Understanding the Development Potential of Worker Remittance Securitization
Document Type
Article
Publication Date
3-9-2008
Abstract
Financial institutions are seeking to leverage the value of the cash that emigrant workers remit to their home countries. Specifically, banks in developing countries have securitized remittance cash flows. The size and stability of worker remittances have caused a surge of interest among financial institutions, academics and others in recent years. Remittance securitizations - or, issuances of remittance-backed bonds - present specific instances in which parties in remittance-receiving countries have actually harnessed the value of remittances in order to access capital markets. Remittance flow securitization can enable developing region banks to raise funds at advantageous rates.
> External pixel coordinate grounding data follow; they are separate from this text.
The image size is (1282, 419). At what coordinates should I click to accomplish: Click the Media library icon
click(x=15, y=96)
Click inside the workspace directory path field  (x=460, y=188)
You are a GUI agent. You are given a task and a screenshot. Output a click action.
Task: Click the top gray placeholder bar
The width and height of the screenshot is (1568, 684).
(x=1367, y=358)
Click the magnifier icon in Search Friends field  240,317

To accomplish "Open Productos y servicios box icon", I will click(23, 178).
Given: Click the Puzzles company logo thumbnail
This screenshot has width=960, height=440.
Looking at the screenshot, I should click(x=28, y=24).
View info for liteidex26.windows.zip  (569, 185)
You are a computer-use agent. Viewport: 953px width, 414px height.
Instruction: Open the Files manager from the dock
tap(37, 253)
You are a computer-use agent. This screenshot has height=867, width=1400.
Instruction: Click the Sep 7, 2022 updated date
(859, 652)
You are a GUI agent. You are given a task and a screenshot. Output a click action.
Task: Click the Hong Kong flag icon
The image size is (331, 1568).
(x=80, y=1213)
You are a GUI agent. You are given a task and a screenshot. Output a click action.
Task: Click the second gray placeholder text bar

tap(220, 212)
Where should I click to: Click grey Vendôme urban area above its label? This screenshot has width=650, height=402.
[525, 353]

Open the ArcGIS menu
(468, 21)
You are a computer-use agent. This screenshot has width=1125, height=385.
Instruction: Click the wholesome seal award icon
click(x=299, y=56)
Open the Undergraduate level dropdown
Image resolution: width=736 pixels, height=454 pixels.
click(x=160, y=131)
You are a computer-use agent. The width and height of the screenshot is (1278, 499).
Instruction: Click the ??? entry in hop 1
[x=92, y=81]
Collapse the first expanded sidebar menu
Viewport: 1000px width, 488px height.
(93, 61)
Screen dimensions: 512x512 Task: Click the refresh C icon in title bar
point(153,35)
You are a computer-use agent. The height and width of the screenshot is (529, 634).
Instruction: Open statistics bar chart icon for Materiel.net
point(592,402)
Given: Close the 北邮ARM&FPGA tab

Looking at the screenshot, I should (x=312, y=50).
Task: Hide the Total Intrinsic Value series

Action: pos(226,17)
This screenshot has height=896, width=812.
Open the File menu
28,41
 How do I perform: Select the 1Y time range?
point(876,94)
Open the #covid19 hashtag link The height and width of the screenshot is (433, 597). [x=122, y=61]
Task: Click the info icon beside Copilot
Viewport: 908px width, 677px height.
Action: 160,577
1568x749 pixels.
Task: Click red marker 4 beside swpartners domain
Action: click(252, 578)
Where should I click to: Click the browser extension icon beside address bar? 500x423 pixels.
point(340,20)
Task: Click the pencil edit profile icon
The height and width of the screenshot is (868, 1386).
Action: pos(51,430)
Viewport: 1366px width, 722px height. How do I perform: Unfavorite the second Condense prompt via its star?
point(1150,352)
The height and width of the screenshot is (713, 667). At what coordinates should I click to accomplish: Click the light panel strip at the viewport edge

Because these future-flow transactions depend upon the bank's capacity to retain or grow its market share of the cash flow securitized, they present an opportunity to ensure better services and lower costs to remittance senders and receivers. Remittance securitization could provide strong incentive for banking with the poor. Worker remittances are generated by emigration that can deprive communities of human capital necessary to effectuate development locally. This article considers possibilities for, and the propriety of, structuring these securitizations to maximize their development potential for remittance-receiving communities. The article explains how remittance securitization works and develops a list of questions to consider in assessing the implications for development of this financing practice.